I went home a day early and the longest month of my life began. I learned that Ang had been biking downtown when the crash happened. A driver in the oncoming lane was texting while driving and veered into Ang, smashing them against a parked car. Their chest was crushed. They were on life support until their punctured lung could be resolved. Despite wearing a helmet, they suffered a traumatic brain injury. Then, came the coma. No one knew if they were ever going to wakeup.
An everlasting coma was a far worse possibility than death. I couldn't grieve nor could I find it in me to be properly optimistic. The best I could do was to finish up my finals, cry, and picture the day I got to hug them again.
I'm an atheist. Before the crash, I believed that we are our bodies, nothing more, nothing less. But that month I learned that we are our relationships. For as the coma went on and on, part of me began to wither away.
Three weeks later, I was sitting on my back porch reading The BFG when I received a Facebook message from Ang's sister. Ang had begun the slow process of waking up. For the first time all summer, I noticed how nice the weather was.
There were still many uncertainties, though. What if the brain damage was severe? What if it changed their personality? My loyalty prevailed. As long as they were mentally capable of loving me, I would do my best to help take care of them for the rest of their life. It was a hypothetical situation that made me squirm, but I have watched many disabled adults struggle to find care as their parents age. I wasn't going to let that happen to them.
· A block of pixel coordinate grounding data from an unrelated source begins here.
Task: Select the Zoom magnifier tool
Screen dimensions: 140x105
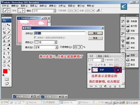Action: point(8,66)
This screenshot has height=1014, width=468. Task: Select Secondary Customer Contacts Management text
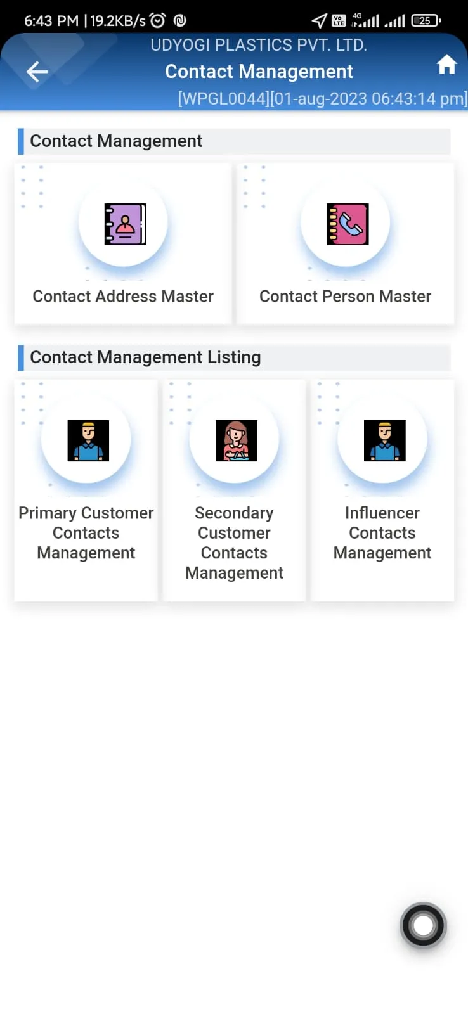click(234, 542)
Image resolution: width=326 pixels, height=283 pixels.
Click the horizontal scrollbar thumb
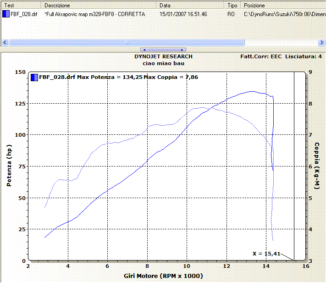[x=127, y=42]
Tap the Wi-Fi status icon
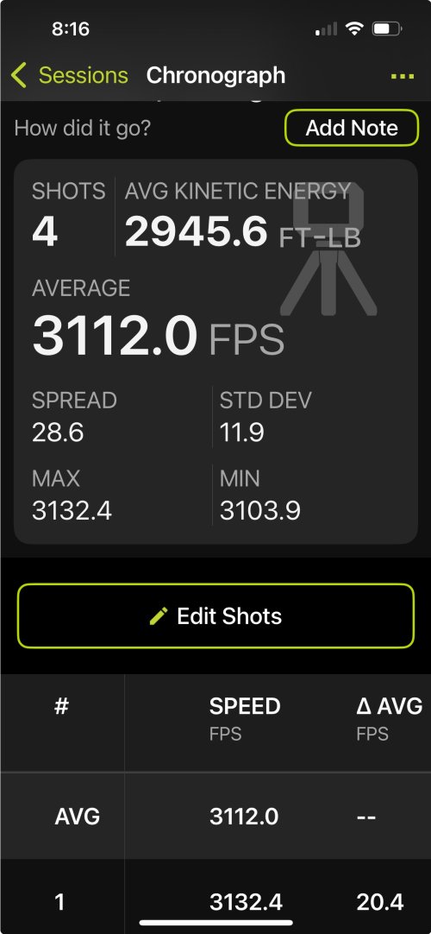 click(355, 28)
Two weeks later, I was at an American Sign Language program at Gallaudet University when I checked Ang's Facebook page for the 1000th time. I saw a post that said that ten days after fully waking up, Ang was going home and was going to be 100% okay. The brain injury was mild and temporary. I jumped and screamed and cried and laughed. My roommates thought I had lost my mind. I felt something inside me start to regrow. It was the best moment of my life.
My remaining time at Gallaudet was a blast. I signed, hung out with all of my dorm-mates, explored DC, and texted Ang. The day after I got home, I saw Ang for the first time since Christmas break. It felt so much like a dream that I kept staring at the floor fearing that if I looked at Ang too long, they would disappear. I have never enjoyed being hugged so much. All I could say was "I love you. I love you. Oh my god, I love you."
That afternoon, we had an awkward conversation. Ang remembers nothing of the crash nor most of their time in the hospital. I knew we were on totally different emotional playing fields, but I had to be honest. I told them how I had felt. How El Minus Ang wasn't really a person, but rather a lump. How I watched an entire season of Desperate Housewives in three days. How I had slept with the monkey they made for me a few years ago. How it is going to take awhile for me to move on from the trauma.
It was the right thing to do, just as it was right for me to alert the school, my professors, and my friends. It is okay not to be okay. It is okay to start to drown. It is okay to die a little inside, as long as you tell somebody. If you try to just push through it, no one is going to give you emergency incompletes. No one is going to let you lean into them during dinner. And your best friend won't hold you and tell you that, eventually, it will all be okay.
My mom says that Ang and I are two peas in a pod. If that is true, I'm the luckiest vegetable in the whole world.